Various Artists – Girl Group Sounds
Angesichts der vielen früheren Girl Group-Sampler von Ace, Rhino & Co. muß die Frage gestattet sein, wieso das Boy Group-Phänomen nie mit vergleichbaren Retrospektiven dokumentiert und gewürdigt wurde. Vermutlich würde so ein Unterfangen schon an semantischen Problemen scheitern. Denn im Grundsatz waren Cnckets, Miracles, Beatles, Jackson Five usw. genauso Boy Groups wie die Hunderte Doo Wop-Kapellen der 50er Jahre. Um sich gar nicht erst auf begriffliche Haarspaltereien einlassen zu müssen, faßte man das mit den „Girl Groups“ bei dieser Rhino-Anthologie sehr weit, indem man zum einen die Blütezeit derselben auf die späten 50er bis mittleren 60er Jahre eingrenzte, zum anderen aber keineswegs nur und ausschließlich weibliche Vokal-Ensembles damit meinte, sondern einen ganz bestimmten Sound, für den legendäre Brill Building-Teams, aber auch namhafte Produzenten wie Phil Spector oder Leiber/Stoller die Archetypen und Blaupausen geliefert hatten.

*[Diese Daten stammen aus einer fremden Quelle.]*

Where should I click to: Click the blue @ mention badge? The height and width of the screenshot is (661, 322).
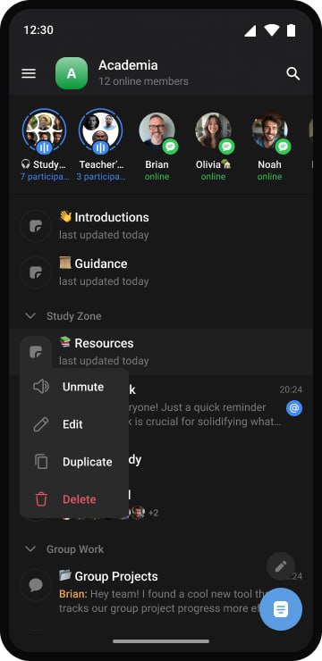tap(294, 408)
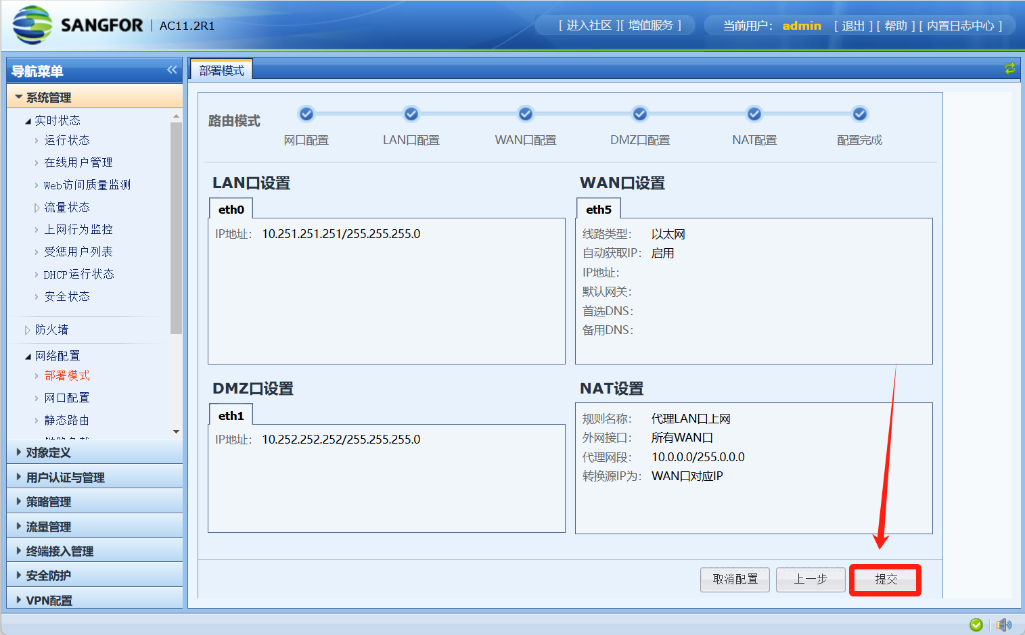Click the 提交 submit button
This screenshot has height=635, width=1025.
click(885, 580)
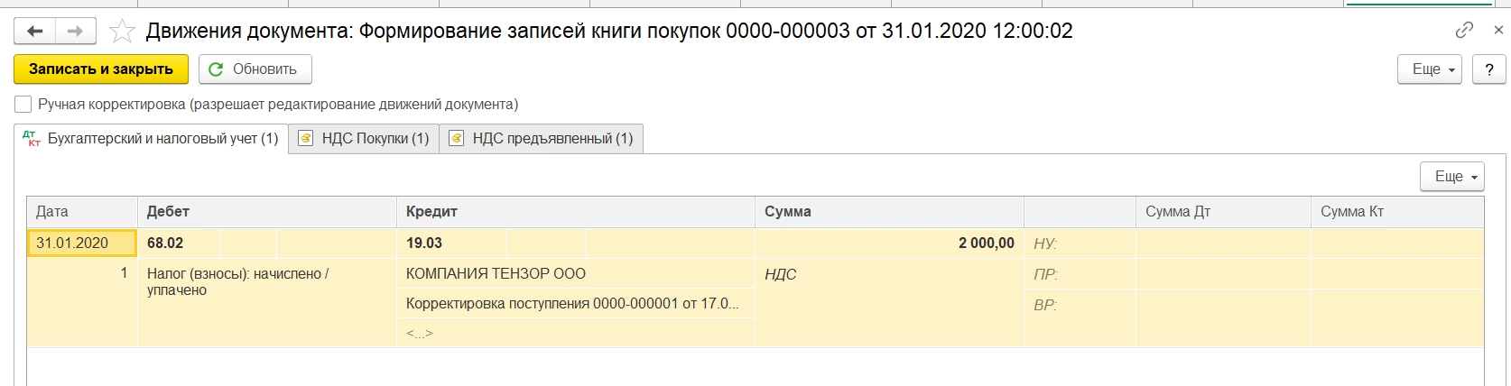Click the НДС Покупки tab icon
1511x386 pixels.
(306, 138)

Auf diese Weise können sie hier auch die total obskure Dolly-Parton-Single „Don’t Drop Out“ präsentieren, die Ray Stevens in klassischem Girl- Group-Sound mit vielen anonymen Mädels im Hintergrund produzierte. Diese den Shangri-Las in vieler Hinsicht stark nachempfundene Aufnahme war ihr einziger, aber höchst ehrenwerter Versuch in diesem „Genre“. Mit der nächsten Single, „Put It Off Until Tomorrow“, wechselte sie für immer ins Country-Fach.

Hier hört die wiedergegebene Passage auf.